It appears that the first shot has been fired for the campaign for the forthcoming Local Government elections, with the Barrow administration targeting the biggest fish; the Kanifing Municipal Council (KMC).
However, even the dumbest person knows that the objective of the commission of the inquiry set up by the Minister of Lands and Regional Governments for the KMC is to do everything they can to wrest the Council from the United Democratic Party (UDP) and get rid of Talib Ahmed Bensouda, to bring the richest municipality under their control.
It is quite obvious that getting control of the KMC is worth anything to this government. Despite being in control of the executive, and most probably poised to take control of the legislature, they will never be satisfied until they capture the biggest and richest municipality because that is where their main interest lies.
To most members of the Barrow administration, the KMC is the biggest prize worth every drop of their blood and as such, they would utilize every trick in the playbook to get rid of Talib, including using former mayor Yankuba Colley to help them use the tricks that the APRC had been using to get the municipality under their grip for over 20 years.
There is absolutely no doubt that the Talib administration had been the most successful that the KMC municipality has ever had and it is in the interest of the entire country that Talib should be given the support that he needs to continue with the good work he has embarked on.

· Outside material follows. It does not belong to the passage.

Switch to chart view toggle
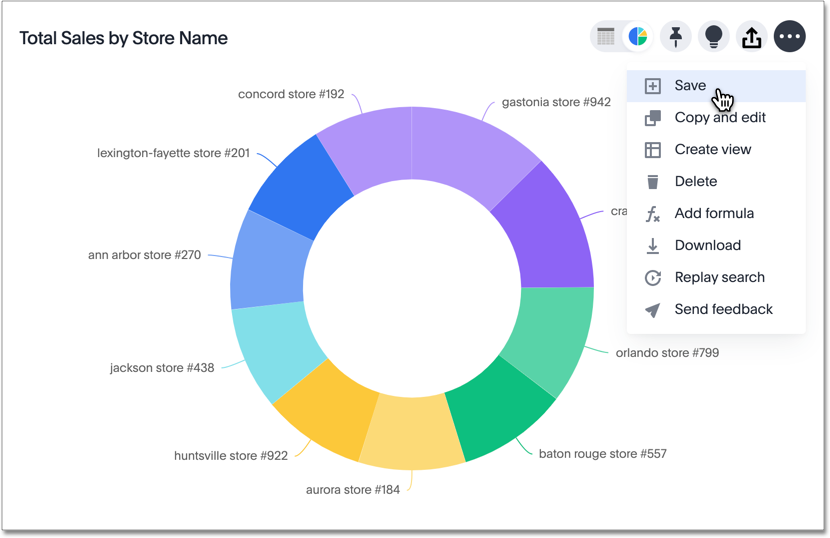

However, when we recall how the Ministry handled the corruption scandal involving the former KMC Chief Executive Officer and unsuccessfully using all possible means to get her re-instated, despite overwhelming evidence against her, it is obvious that the target had always been to rid of Talib at whatever cost. This commission of inquiry is therefore the latest attempt to achieve that objective.
This blatant form of political suppression of those who hold contrary views to his administration is certainly neither in President Adama Barrow’s own interest nor in the national interest. It is sending quite a negative signal to the Gambia’s development partners that rather than embark on a genuine fight against corruption, the government is bent on witch-hunting its opponents and those who hold contrary views.
There are of course many other corruption scandals that deserve commissions of inquiry than the KMC. We have recently,for instance, heard about the millions of Dalasi of COVID money allegedly squandered at the Ministry of Health as well as the Gam Petroleum fuel saga, and yet nothing is being heard from the government about those scandals let alone set up commissions of inquiry to reveal what had happened.